On over the easy Munro of Stob Coire a’ Chairn; and now the white mountains against blue were being buzzed round by a little yellow helicopter. The ‘copter made figure eights, Scottish-dance style, round each of the summits. It seemed to be searching for someone whose route plan had been an unhelpful ‘Mamores’. We ignored it and looked at Am Bodach. Am Bodach is translated as ‘old man’. Actually it’s the particular sort of old man you scare your babies with, the old bloke that if they carry on like that will come down the chimney when they’re asleep and get them. The climb to Am Bodach is, in summer, steep and awkward scree. Now it was hard snow, still steep, among rocky outcrops. Even the confident crampons found it a little exposed on the way up.
Winter days are short and Stob Ban is far, so we headed down Bodach’s south ridge, and found streaks of snow right down to the path.
Next day, sun still shining; Mamores still obstructing the road to Loch Linnhe.

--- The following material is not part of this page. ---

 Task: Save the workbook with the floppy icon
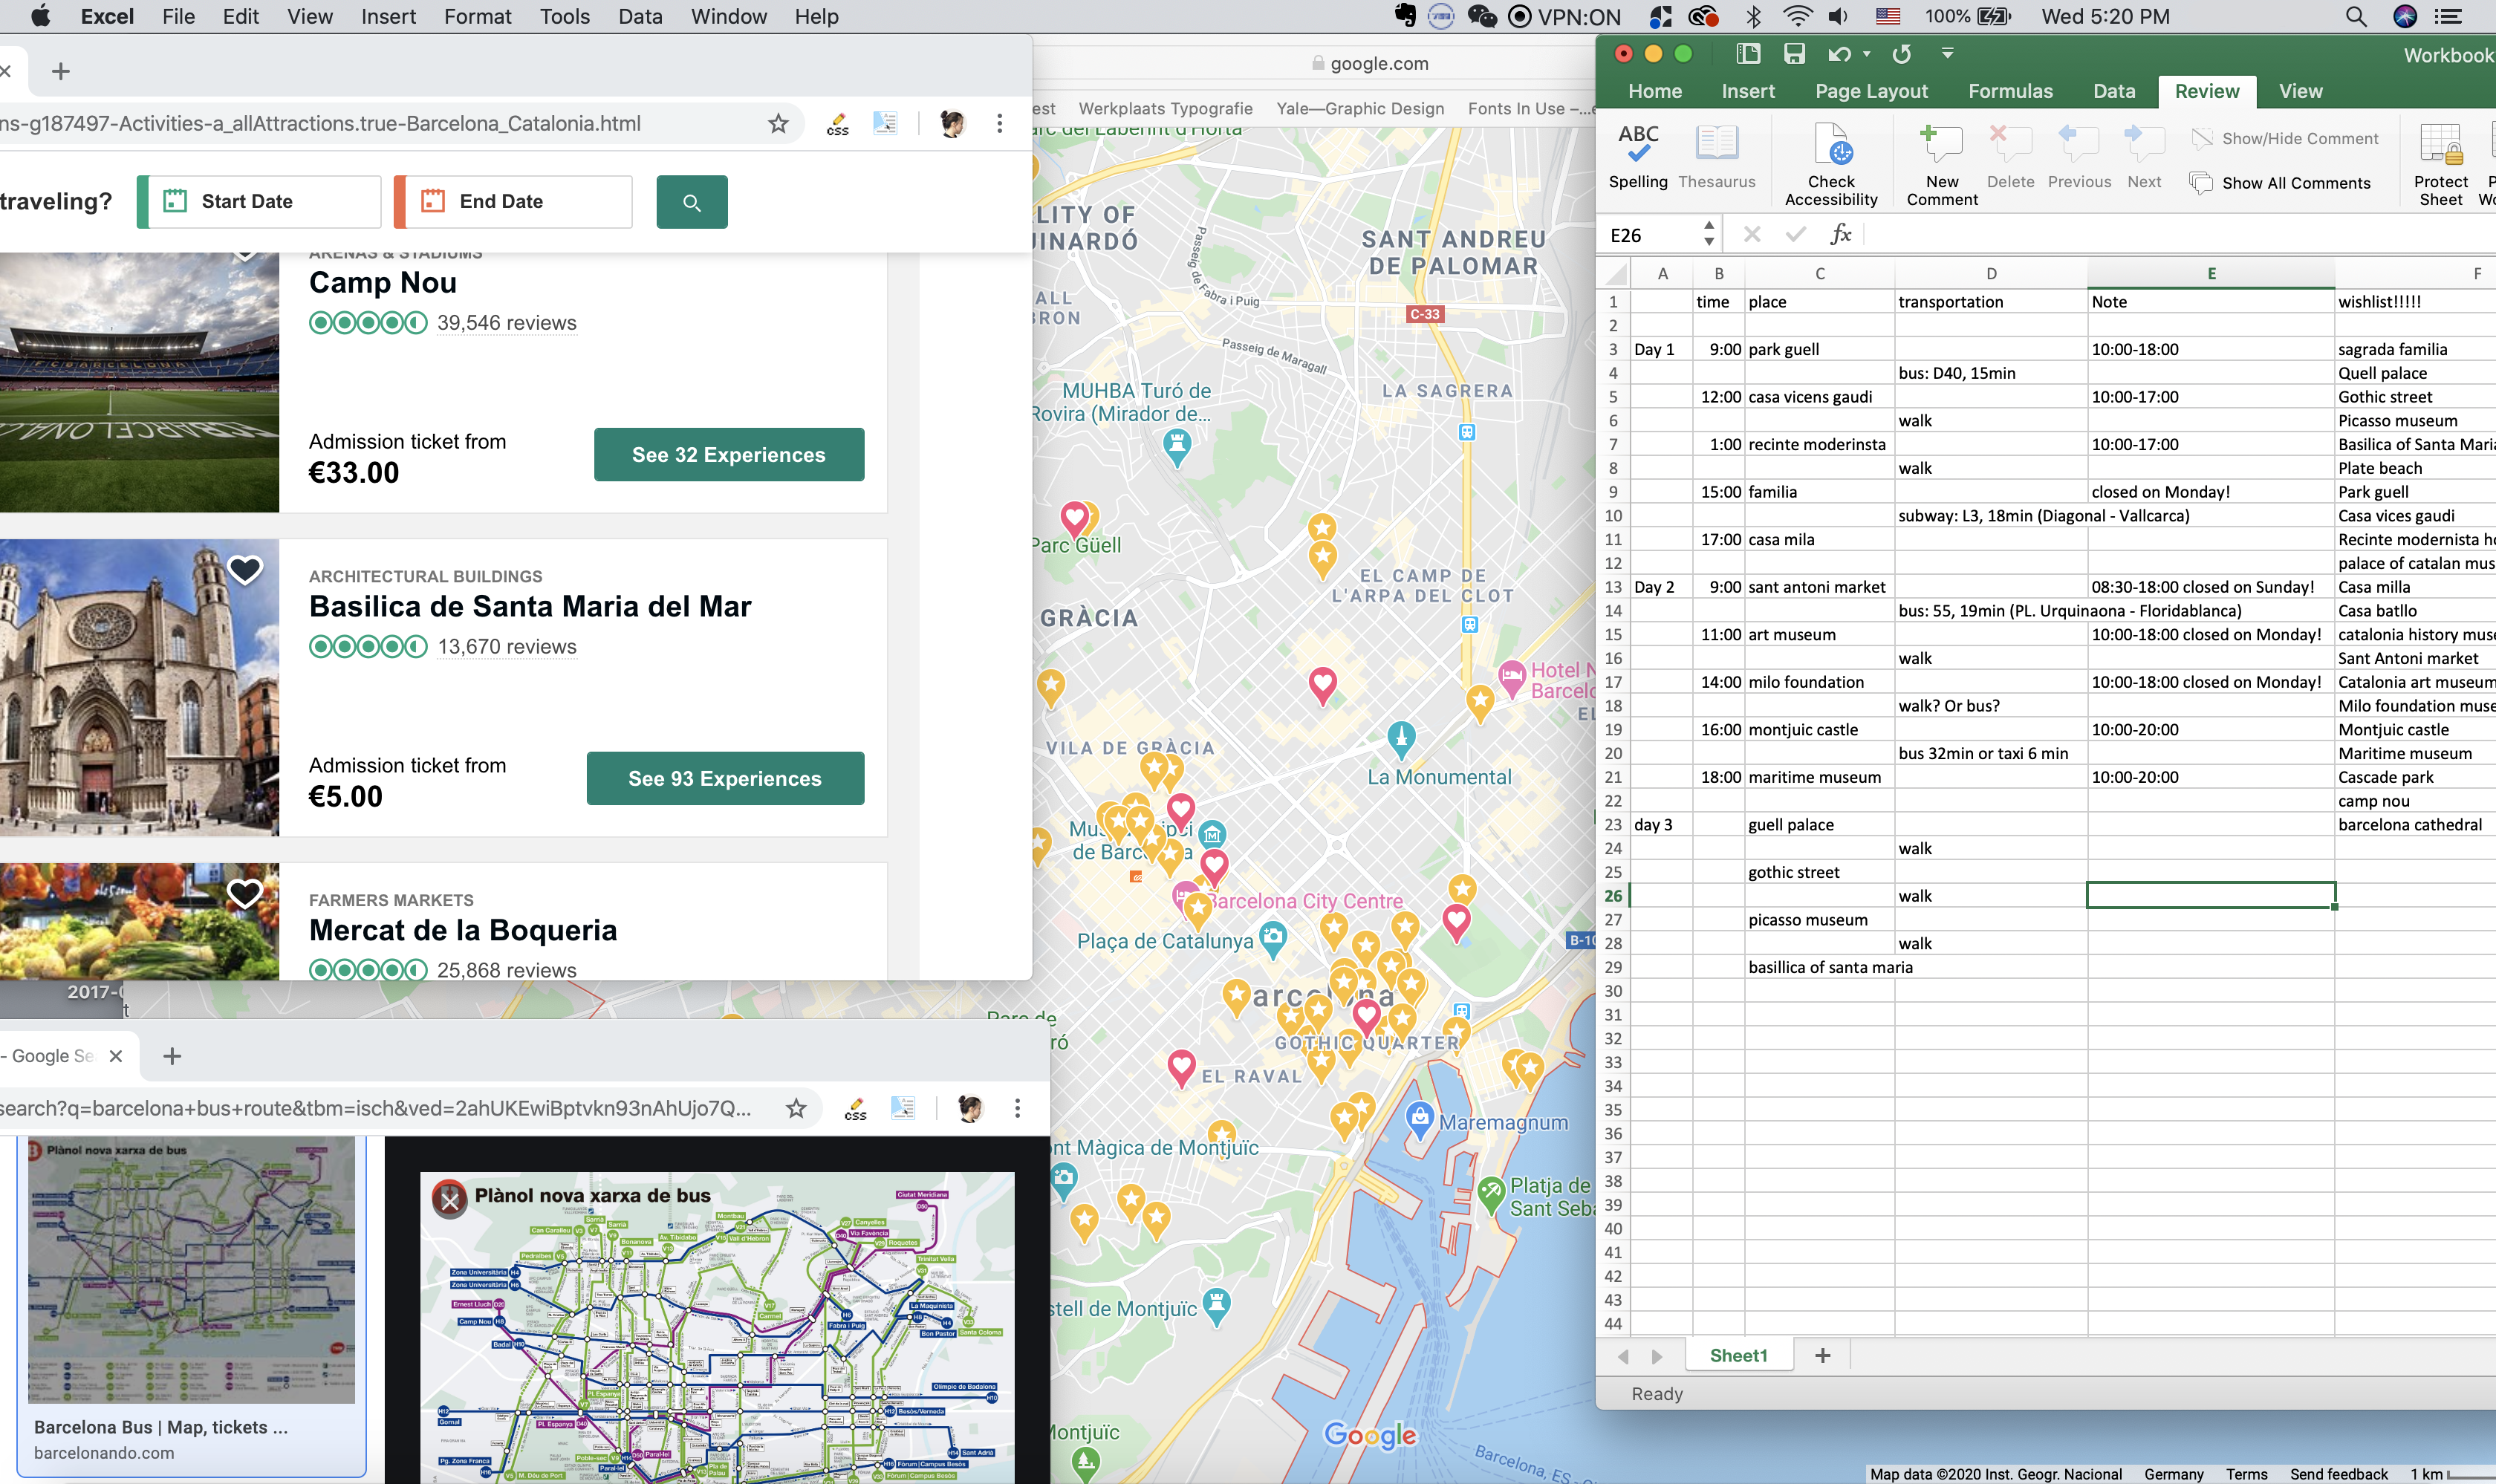click(1794, 54)
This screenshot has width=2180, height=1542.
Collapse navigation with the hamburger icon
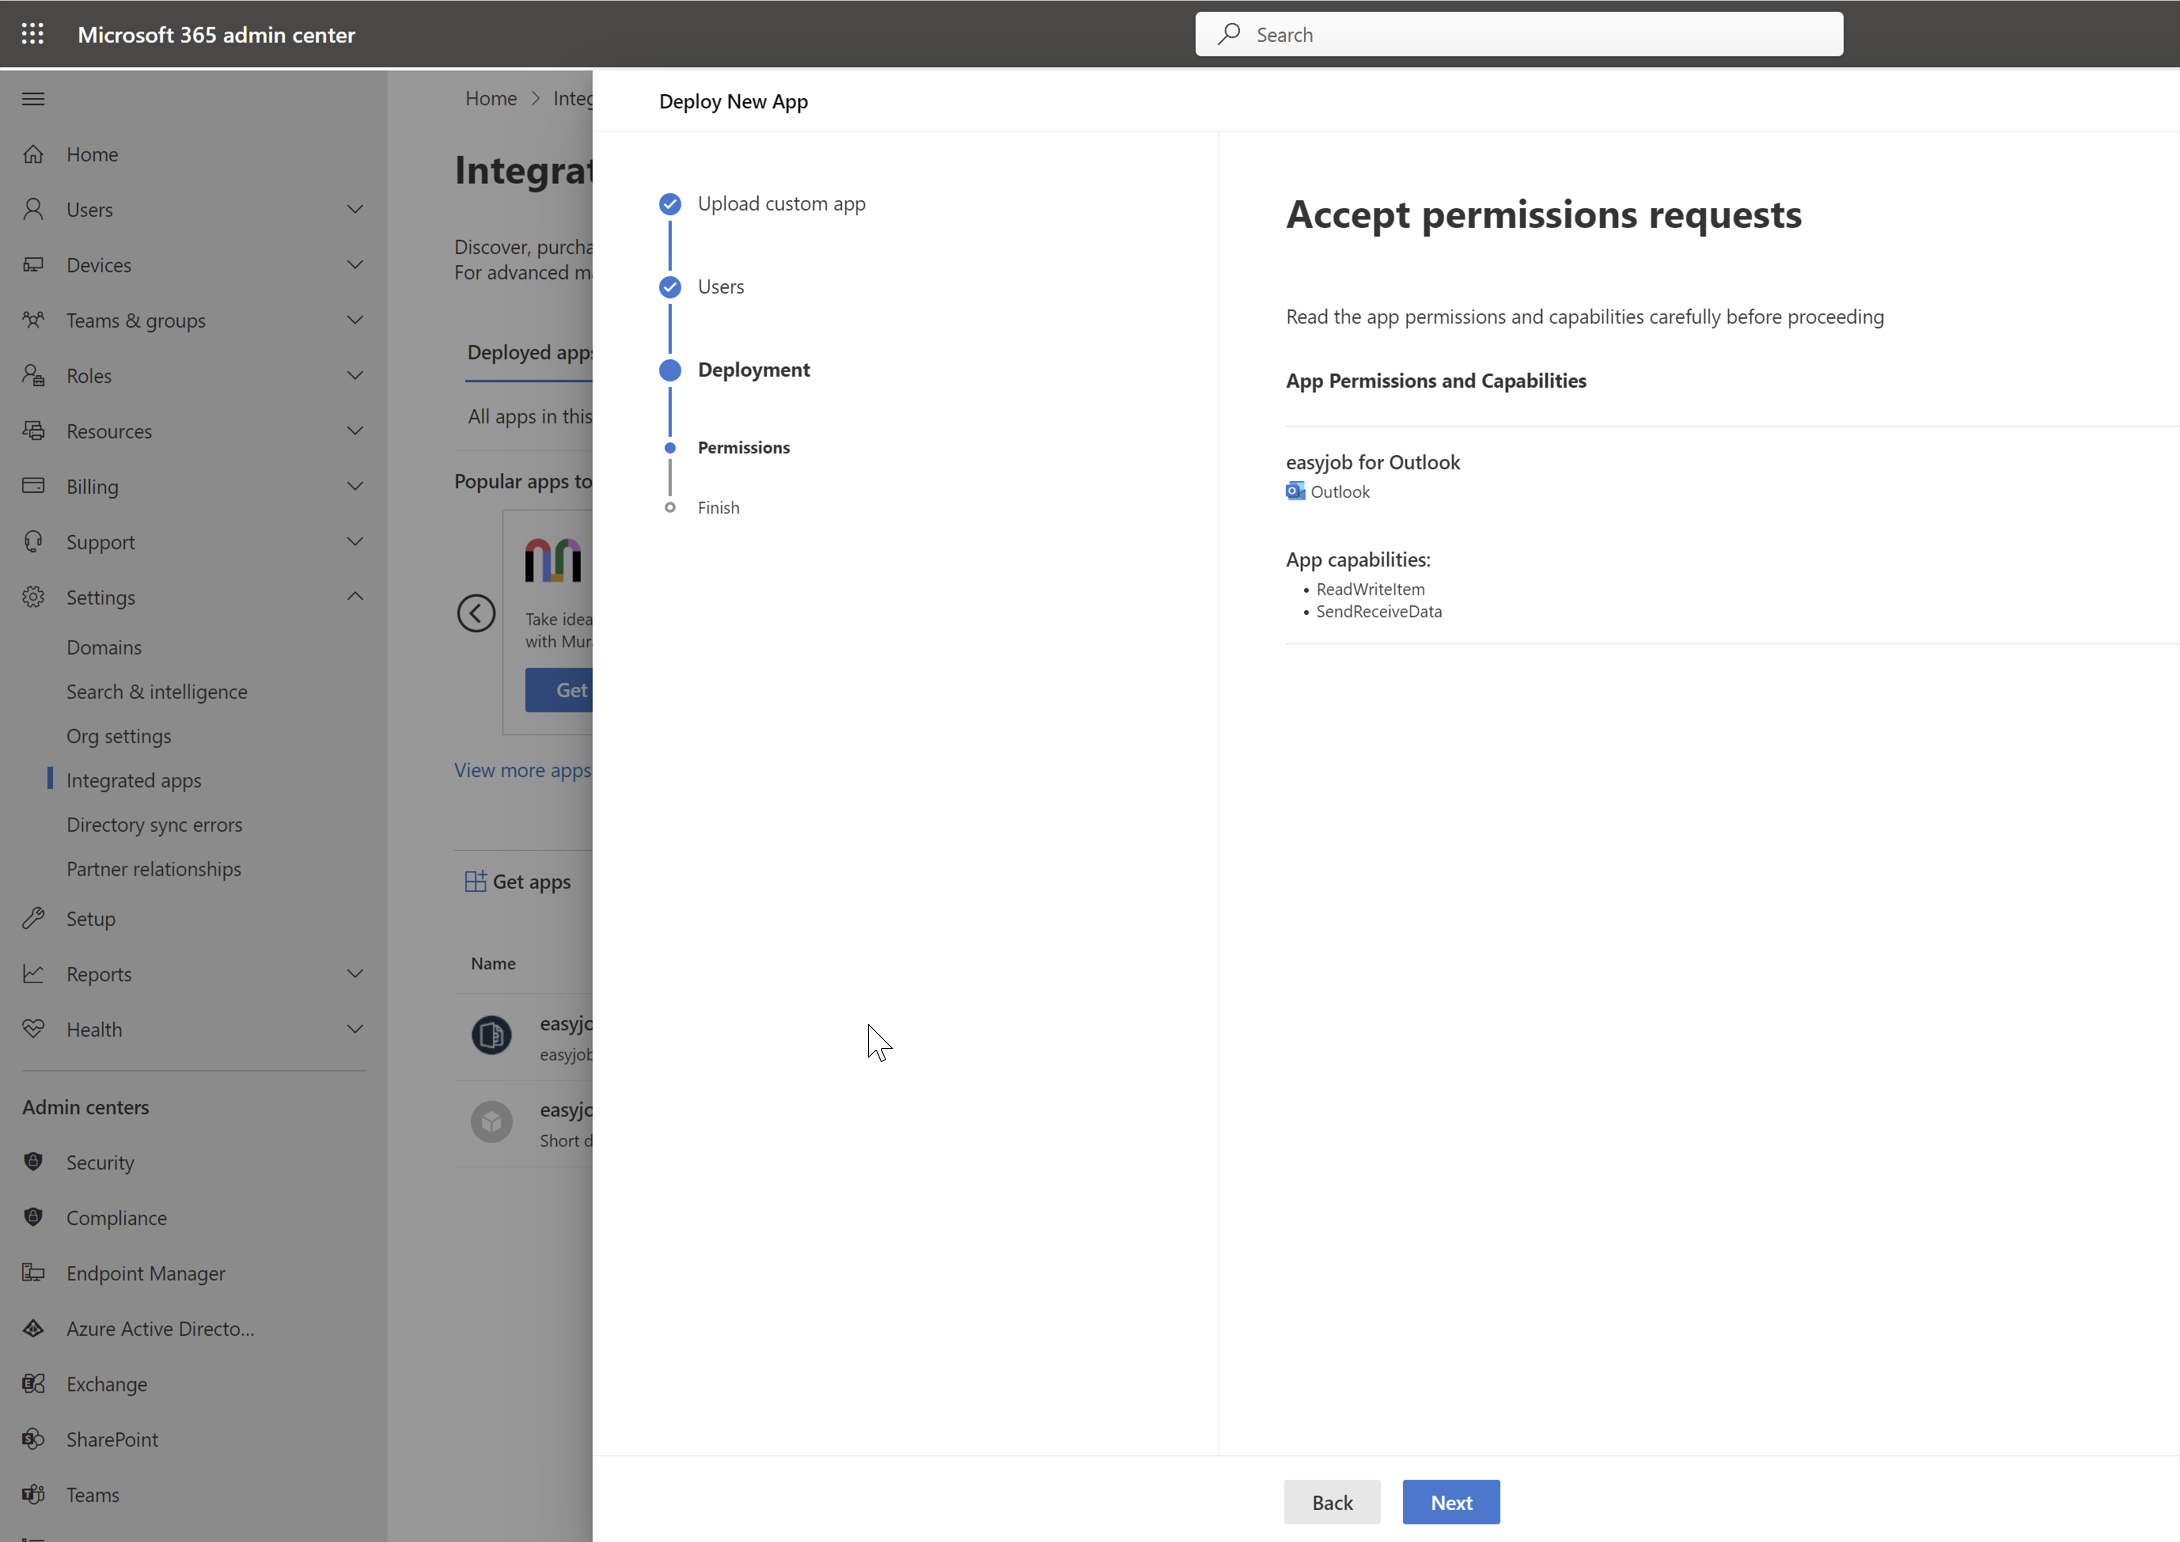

Alois, exhausted by so much sunny Scotland, took the bus to Ballachulish. Alone, I cramponed back to the ridge in a breeze stiff enough to be alarming. I’d started at dawn, so nobody else was around. The morning sky was not just blue, but blue-green, with an intensity normally got by improper use of photographic filters. This was like the Alps, except that, as Alois has pointed out, the view had lochs in, and the sub-zero sun couldn’t turn the snow to midday slush. I took a long solitary pause on Mullach nan Coirean, simply being there. South across the Aonach Eagach, Bidean looked particularly splendid. But then, so did everything else.
There are various ways down Glen Nevis. The road is simply horrid, with spruce trees on the left and the dull side of Ben Nevis opposite. The forest track is slightly less horrid, no cars but even more spruce. I took the Third Way, on the wrong side of the river – and found Glen Nevis is a beautiful place. Backlit, you don’t notice the grim spruce. The river chuckles over golden stones just loudly enough to drown out the cars on the other side. Birches make twiggy lacework against the light. It’s all later in the book as Route 12.
I visited the Old Fort, but resisted the temptation to head onwards along the new Great Glen Way. It’d be a lot less Great than Ben Lui and the Buachaille Beag. After five days, I was fit for the Nevisport carbohydrate whammy – macaroni with chips – and their pictures of Alpine ridges failed to arouse the usual jealous stirrings.
Scotland’s weather is unpredictable. So often, it leaves plans stymied and unfulfilled. We’ll have to do that blizzard plod up the West Highland Way another year.